### Exercise objective
Reproduce, exactly and in full, only the lines below from the one containing "Task: Select the Recommended tab" through the one containing "The height and width of the screenshot is (160, 266).".

### Material provided
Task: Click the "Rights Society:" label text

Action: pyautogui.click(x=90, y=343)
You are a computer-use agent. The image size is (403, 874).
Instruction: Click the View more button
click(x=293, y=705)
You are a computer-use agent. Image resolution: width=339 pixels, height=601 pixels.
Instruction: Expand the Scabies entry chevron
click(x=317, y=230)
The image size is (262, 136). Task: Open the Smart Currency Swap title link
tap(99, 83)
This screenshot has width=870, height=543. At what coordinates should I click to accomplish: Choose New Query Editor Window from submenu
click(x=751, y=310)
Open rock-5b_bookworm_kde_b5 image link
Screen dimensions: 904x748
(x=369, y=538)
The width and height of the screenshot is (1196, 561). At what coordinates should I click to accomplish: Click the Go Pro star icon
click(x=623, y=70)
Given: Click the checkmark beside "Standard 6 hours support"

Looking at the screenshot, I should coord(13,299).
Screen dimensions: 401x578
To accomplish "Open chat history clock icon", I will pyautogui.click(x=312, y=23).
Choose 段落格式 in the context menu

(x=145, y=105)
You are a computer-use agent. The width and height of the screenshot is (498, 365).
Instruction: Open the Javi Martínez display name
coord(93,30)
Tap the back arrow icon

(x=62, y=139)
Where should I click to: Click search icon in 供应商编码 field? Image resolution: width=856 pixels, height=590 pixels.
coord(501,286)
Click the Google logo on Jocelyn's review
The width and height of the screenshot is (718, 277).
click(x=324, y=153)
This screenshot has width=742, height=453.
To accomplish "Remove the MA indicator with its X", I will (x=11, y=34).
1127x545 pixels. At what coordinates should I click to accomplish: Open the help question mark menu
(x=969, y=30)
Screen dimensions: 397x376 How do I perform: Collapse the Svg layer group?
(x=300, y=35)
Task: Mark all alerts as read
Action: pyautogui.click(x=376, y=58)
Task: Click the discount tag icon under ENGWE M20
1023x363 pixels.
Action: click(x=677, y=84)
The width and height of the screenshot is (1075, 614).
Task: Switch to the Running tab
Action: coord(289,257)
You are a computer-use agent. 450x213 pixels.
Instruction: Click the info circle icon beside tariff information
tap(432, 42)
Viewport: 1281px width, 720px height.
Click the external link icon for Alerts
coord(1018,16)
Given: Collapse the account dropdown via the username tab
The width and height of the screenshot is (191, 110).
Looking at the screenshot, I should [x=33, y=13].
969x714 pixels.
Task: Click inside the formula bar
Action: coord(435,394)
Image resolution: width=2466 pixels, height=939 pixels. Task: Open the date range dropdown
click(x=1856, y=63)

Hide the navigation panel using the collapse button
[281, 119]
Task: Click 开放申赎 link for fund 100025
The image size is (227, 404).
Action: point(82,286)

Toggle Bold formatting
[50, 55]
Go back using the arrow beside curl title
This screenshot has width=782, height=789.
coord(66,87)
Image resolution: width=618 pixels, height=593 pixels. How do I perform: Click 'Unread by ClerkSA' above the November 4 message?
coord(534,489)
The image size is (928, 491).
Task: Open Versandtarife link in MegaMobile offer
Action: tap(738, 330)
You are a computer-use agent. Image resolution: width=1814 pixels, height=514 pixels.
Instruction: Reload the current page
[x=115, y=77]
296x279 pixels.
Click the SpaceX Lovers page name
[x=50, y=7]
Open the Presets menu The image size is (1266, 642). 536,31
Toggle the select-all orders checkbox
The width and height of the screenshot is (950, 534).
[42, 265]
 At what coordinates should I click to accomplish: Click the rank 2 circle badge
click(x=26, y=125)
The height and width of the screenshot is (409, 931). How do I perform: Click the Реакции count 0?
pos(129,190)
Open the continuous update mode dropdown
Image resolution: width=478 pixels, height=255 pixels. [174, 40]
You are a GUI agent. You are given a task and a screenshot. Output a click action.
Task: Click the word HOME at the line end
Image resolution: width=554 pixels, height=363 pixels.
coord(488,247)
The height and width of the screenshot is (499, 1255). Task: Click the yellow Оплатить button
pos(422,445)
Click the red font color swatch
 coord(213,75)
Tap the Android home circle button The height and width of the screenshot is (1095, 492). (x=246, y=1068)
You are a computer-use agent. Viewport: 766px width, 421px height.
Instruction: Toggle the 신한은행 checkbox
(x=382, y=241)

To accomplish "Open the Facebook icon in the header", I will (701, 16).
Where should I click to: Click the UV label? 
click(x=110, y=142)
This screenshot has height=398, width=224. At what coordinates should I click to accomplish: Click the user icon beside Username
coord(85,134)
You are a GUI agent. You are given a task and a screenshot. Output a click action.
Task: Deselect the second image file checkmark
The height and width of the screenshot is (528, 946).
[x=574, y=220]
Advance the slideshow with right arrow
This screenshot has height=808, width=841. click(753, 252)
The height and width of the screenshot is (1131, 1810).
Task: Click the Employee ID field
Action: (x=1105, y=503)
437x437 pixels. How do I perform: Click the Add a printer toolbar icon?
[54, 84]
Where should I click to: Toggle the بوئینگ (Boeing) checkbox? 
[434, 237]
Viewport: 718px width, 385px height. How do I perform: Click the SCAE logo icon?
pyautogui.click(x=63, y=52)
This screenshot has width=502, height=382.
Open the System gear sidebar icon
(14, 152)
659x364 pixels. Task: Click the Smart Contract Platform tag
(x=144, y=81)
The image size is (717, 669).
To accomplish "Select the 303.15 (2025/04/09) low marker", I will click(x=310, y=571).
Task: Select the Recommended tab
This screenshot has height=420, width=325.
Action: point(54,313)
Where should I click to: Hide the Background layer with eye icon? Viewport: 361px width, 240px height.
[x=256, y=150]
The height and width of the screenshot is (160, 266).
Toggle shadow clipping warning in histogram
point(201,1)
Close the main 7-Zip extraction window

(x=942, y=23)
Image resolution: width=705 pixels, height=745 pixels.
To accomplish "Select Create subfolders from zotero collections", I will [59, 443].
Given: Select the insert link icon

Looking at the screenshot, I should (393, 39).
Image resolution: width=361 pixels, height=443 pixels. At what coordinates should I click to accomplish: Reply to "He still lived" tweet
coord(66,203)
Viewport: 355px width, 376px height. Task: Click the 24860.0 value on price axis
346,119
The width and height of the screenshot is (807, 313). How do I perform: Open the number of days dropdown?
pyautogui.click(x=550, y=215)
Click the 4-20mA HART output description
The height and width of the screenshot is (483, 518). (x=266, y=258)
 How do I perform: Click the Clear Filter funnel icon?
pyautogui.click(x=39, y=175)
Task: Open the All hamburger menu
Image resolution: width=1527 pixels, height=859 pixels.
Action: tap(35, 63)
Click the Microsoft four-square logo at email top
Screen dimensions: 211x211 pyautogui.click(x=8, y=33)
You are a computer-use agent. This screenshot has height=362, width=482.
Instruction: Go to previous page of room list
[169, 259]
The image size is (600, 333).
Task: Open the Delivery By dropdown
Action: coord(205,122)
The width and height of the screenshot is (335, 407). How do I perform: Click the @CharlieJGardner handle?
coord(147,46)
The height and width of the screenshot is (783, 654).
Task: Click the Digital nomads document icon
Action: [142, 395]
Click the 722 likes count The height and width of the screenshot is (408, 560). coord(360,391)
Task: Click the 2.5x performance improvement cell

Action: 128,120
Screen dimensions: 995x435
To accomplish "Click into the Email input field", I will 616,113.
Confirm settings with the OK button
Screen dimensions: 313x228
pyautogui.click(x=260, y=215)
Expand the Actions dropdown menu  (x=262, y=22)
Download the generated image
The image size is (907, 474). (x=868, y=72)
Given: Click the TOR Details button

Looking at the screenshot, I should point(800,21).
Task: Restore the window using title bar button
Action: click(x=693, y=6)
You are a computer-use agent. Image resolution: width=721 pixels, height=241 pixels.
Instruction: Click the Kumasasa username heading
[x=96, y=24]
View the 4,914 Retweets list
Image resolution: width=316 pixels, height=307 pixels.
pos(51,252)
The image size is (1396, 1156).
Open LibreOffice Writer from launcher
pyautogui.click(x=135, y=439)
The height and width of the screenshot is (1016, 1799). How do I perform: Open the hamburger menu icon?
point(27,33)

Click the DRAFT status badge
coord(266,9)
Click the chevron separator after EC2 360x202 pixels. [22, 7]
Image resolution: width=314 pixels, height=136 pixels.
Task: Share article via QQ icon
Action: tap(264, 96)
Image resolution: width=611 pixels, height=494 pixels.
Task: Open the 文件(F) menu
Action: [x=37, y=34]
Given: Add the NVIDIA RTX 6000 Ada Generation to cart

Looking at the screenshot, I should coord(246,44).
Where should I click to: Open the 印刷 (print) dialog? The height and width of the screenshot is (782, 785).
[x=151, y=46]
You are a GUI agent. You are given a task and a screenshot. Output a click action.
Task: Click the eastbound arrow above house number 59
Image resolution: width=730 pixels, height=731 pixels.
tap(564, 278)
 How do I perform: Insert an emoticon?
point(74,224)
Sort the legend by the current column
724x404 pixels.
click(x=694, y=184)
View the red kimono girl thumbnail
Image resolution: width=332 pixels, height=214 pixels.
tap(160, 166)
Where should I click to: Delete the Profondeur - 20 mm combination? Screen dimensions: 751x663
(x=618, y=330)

### Your solution
Task: Select the Recommended tab
This screenshot has height=420, width=325.
Action: point(54,313)
Where should I click to: Hide the Background layer with eye icon? Viewport: 361px width, 240px height.
[x=256, y=150]
The height and width of the screenshot is (160, 266).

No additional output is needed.